A number of mechanistic explanations for the hardening of glassy polymers at large strains have also been proposed. Many of these theories are based on the fact that polymer chains are held together by unbreakable topological constraints called entanglements which are ‘frozen in’ when the polymer is cooled from the melt state. The hardening is believed to be a result of the segments between entanglements being pulled taut by the imposed stretch, which results in the increase in free energy due to reduction in configurational entropy. Since the idea is similar to that employed in rubber elasticity where the cross-links play the role of the unbreakable entanglements, we will henceforth refer to this as the ‘rubber elastic analogy’ to hardening. The rubber elastic analogy (e.g. Haward and Thackray, 1968, Boyce et al., 1988, Wu and Van der Giessen, 1993, Ames et al., 2009) derives rigorously from the fact that the segments sample the Langevin or Gaussian distribution of end-to-end distances as they deform and has been successful in fitting the hardening part of the uniaxial response. However, completely phenomenological descriptions of hardening (e.g. Gent, 1996) are also known to provide equally good fits. Such phenomenological models for strain hardening (as opposed to models that are based on the rubber elastic analogy) have been successfully used in recent constitutive frameworks (Anand et al., 2009, Ames et al., 2009). Also, Li and Buckley, 2010 have suggested that hardening in polymers can be modelled through stretch induced anisotropic viscoplasticity in small flow units dispersed within the polymer volume.

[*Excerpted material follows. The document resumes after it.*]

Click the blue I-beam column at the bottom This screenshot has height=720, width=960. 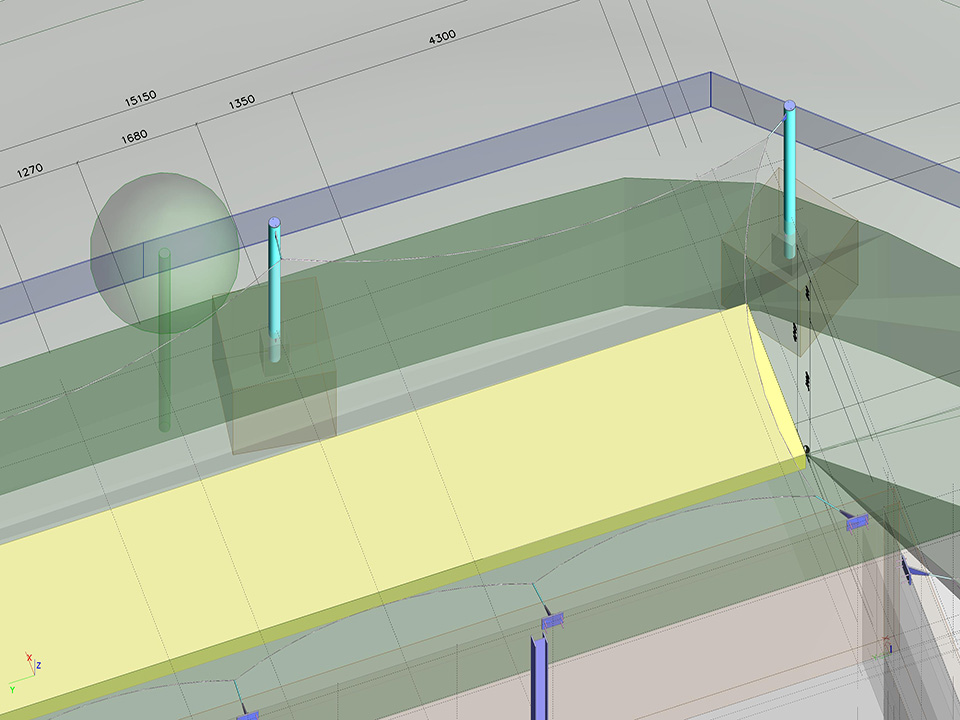pos(539,680)
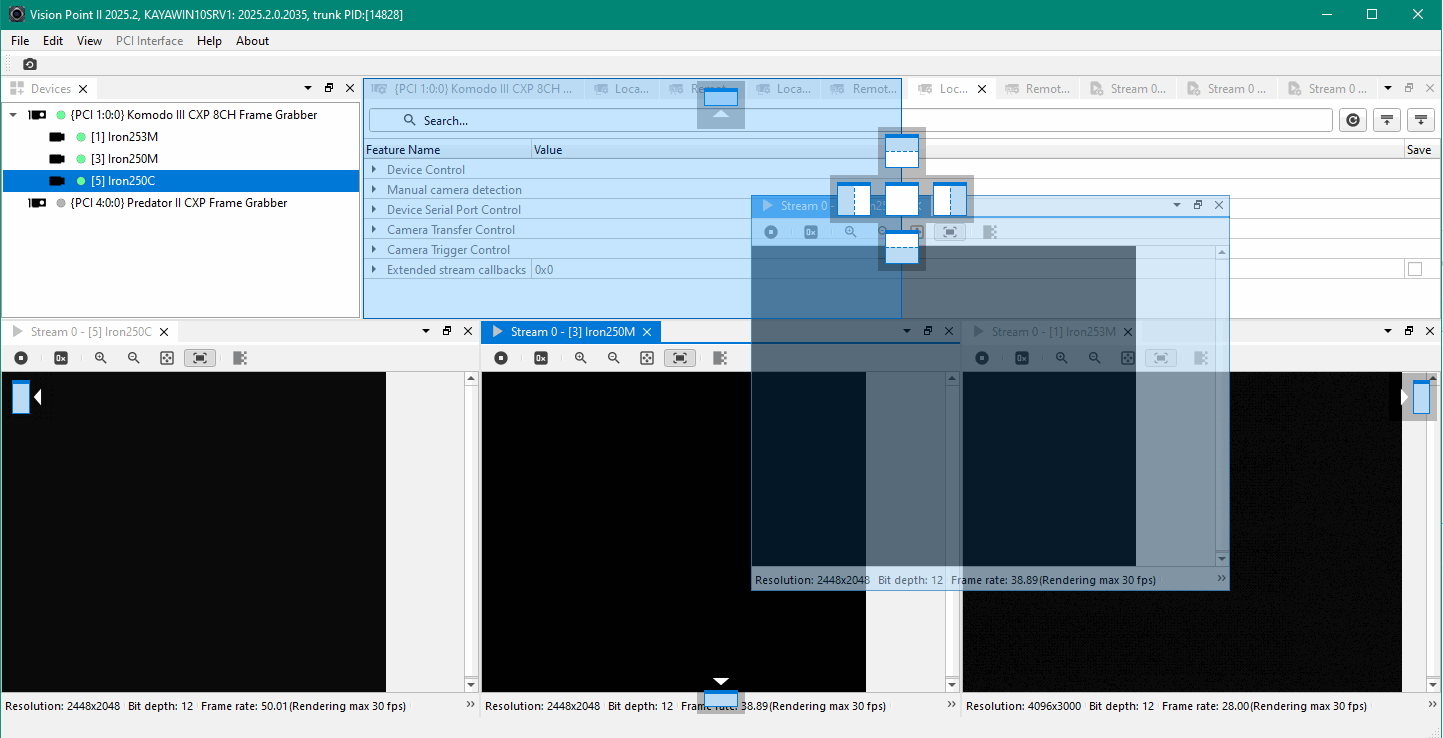Select the Predator II CXP Frame Grabber

(178, 203)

A number of issues have been pointed out in connection with the rubber elastic analogy. Two important parameters that enter the model for hardening are N and CR which are the average number of ‘links’ making up a segment between two adjacent entanglements and the hardening modulus. The latter is given as CR=nkBT, where n is the volume density of links, kB the Boltzmann constant and T the temperature. Recent MD simulations on macromolecular systems with various degrees of atomistic detail (Hoy and Robbins, 2007, Hoy and Robbins, 2008, Mahajan and Basu, 2010) have pointed out that, if a link is identified with a monomer, N (which now becomes the ‘entanglement length’ or the number of monomeric units between adjacent entanglements) turns out to be lower than that obtained from measurements of plateau modulus of the corresponding melt. In other words, the number of links between entanglements N is not the same as the entanglement length Ne measured for the corresponding melt. The hardening modulus required to obtain a good fit is also much lower than what is obtained from realistic entanglement densities. Moreover, the modulus CR is proportional to temperature whereas experiments (e.g. van Melick et al., 2003) show that they decrease with temperature. Recent simulations and experiments have pointed to a correlation between the hardening modulus and the yield stress (Govaert et al., 2008, Robbins and Hoy, 2009) with varying strain rate and temperature, giving rise to the possibility that the underlying micro-mechanics for both are not different. Lastly, in cross-linked rubber, intermolecular interactions are very low and the segments are able to sample all possible orientations in phase space. In a glass at T<Tg, it is uncertain how thermal activation can provide sufficient impetus to the segments to sample all possible configurations. Moreover, simulations show that end to end vectors of segments between entanglements do not flow affinely with the imposed macroscopic deformation, contrary to the basic assumption in rubber elasticity (Mahajan and Basu, 2010).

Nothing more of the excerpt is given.